When you are laying out your studs, keep in mind the size of the materials that will be covering the wall. Typically, drywall, plywood, and exterior sheathing come in 4' x 8' sheets. For this reason, 16" and 24" stud spacing works well for wall framing. In the diagram above, a piece of 48" wide sheathing, held flush at the end of the wall, will break in the middle of a stud. This is the reason for making the first layout 15 1/4".
Wall Framing for Doors and Windows
In addition to wall studs, most walls have windows, doors, "T"s, corners, etc., located at specific positions for connecting walls. These additional framing members require extra layout marks on the wall plates.
The diagram above shows the plate layout for the highlighted wall section from the drawing below. Notice that, despite the location of windows, doors, and other framing elements, the 16" spacing between studs is maintained. Cripples are used to maintain the 16" layout above door headers and below rough sills.

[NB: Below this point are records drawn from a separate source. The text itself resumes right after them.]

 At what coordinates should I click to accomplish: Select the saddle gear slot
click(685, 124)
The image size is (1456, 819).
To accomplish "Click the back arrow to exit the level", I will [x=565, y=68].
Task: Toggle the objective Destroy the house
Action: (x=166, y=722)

Trimmer studs, also called Jack studs, support the weight of the headers installed over openings in a wall and define the width of rough openings.
Wall Header Construction
The size of a load-bearing 2x header depends on the width of the rough opening and whether the wall will support a second-story plus roof load. Headers of doors and windows are constructed from two pieces of properly sized 2x material with 1/2" plywood spacer(s) sandwiched between them (see below). Check out the International Residential Code (IRC) for the latest Header Span Tables.
I have worked for some builders that use 2x12s on all window and door headers, regardless of the span. The extra wood ("meat," as some would call it) behind the wall can serve as blocking to support various window treatments.
Connecting Wall Partitions
When connecting a partition wall to another wall, a 'T' should be added for nailing the edges of sheetrock or other wall covering on the inside corners. The two designs below are each acceptable framing methods. The framing method on the left - in the diagram below - could be built from scrap material and wouldn't require two additional full-length studs, thus saving costs.
The blocking used in the framing on the right - commonly called a "T" - could also use scrap material. Though the "T" style framing uses two more studs than the design on the left, it is easier to mass-produce. If you have a lot of connection points on your project, the "T" might be the faster way to go.
Framing a Wall Corner
The diagram below shows two methods for framing corners. The design on the left, while saving slightly on the amount of materials, is less common than the corner framing on the right.
I have used the corner framing shown on the right many times. Like the "Ts," they are easy to build. The corner assembly can make use of scrap materials in the center.
Wall Framing for Connecting Partitions
After erecting the walls, add a double top plate. The double plate on walls helps carry the weight (between studs) of the ceiling, floor, or roof framing above it. It also helps tie the walls together.
The diagram on the left shows how two walls connect at a corner, with the double top plate on one wall overlapping the other. The image on the right shows the double-plate connection on a perpendicular wall.
For building code information related to building walls used in residential construction, check out the International Residential Code (IRC). The IRC provides detailed information about wall construction (fasteners, header sizes and spans, drilling and notching studs, insulation, seismic and wind load requirements, fire blocking, metal studs, and much more).